Using column aliases in HAVING (not supported in many databases — repeat the aggregate expression)

Confusing WHERE and HAVING — WHERE cannot reference aggregate functions

Forgetting that HAVING requires GROUP BY (in most databases — without GROUP BY, the entire table is one group)

Putting non-aggregate conditions in HAVING instead of WHERE (correct but inefficient)
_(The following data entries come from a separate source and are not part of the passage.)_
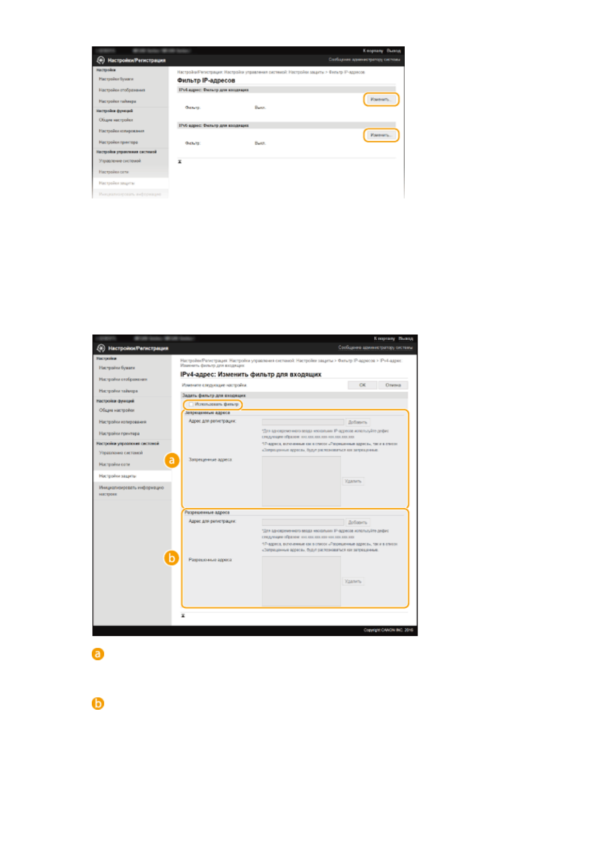
Task: Enable the Использовать фильтр checkbox
Action: pyautogui.click(x=191, y=405)
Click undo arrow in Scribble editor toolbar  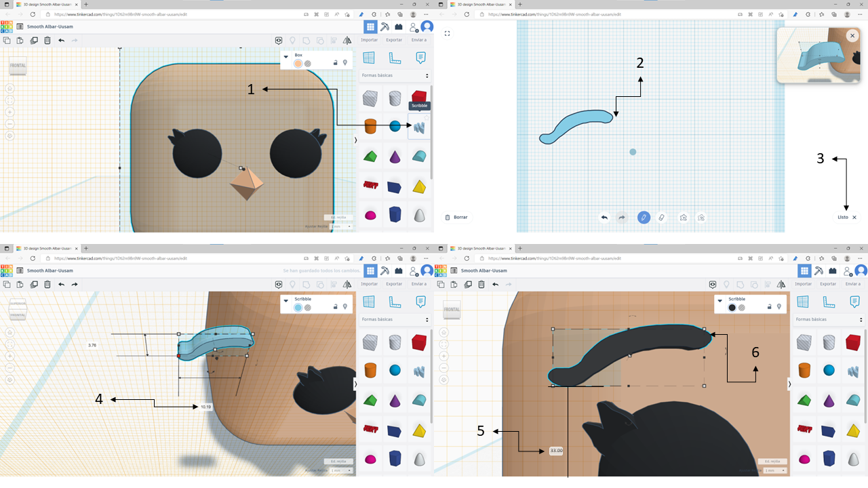tap(604, 218)
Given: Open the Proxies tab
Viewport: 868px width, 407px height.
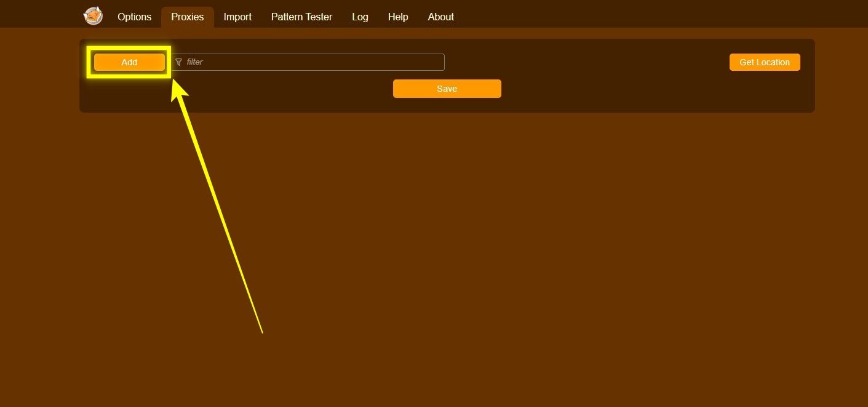Looking at the screenshot, I should click(x=187, y=17).
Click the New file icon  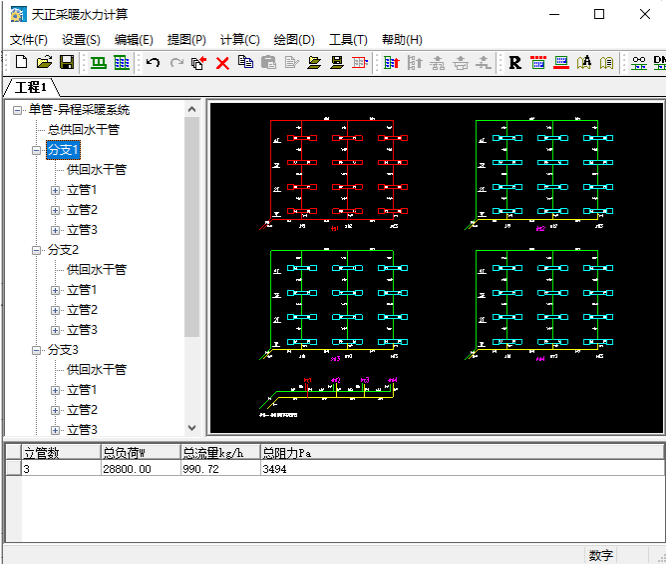tap(20, 63)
Frequently Asked Questions

What is the difference between WHERE and HAVING in SQL?
WHERE filters individual rows BEFORE GROUP BY aggregation. HAVING filters groups AFTER GROUP BY aggregation. Use WHERE for row-level conditions (WHERE salary > 50000). Use HAVING for group-level conditions on aggregate functions (HAVING COUNT(*) > 5, HAVING SUM(sales) > 100000).
Can you use HAVING without GROUP BY?
Technically yes in some databases. Without GROUP BY, the entire table is treated as a single group. HAVING COUNT(*) > 100 would return the entire result if the table has more than 100 rows. However, this is rarely useful and usually indicates a logic error.
Can HAVING reference column aliases?
Most databases do NOT allow HAVING to reference SELECT aliases. You must repeat the aggregate expression. Exception: MySQL and some others allow it. Safe universal approach: HAVING SUM(amount) > 1000 (repeat expression) rather than HAVING total_amount > 1000 (alias).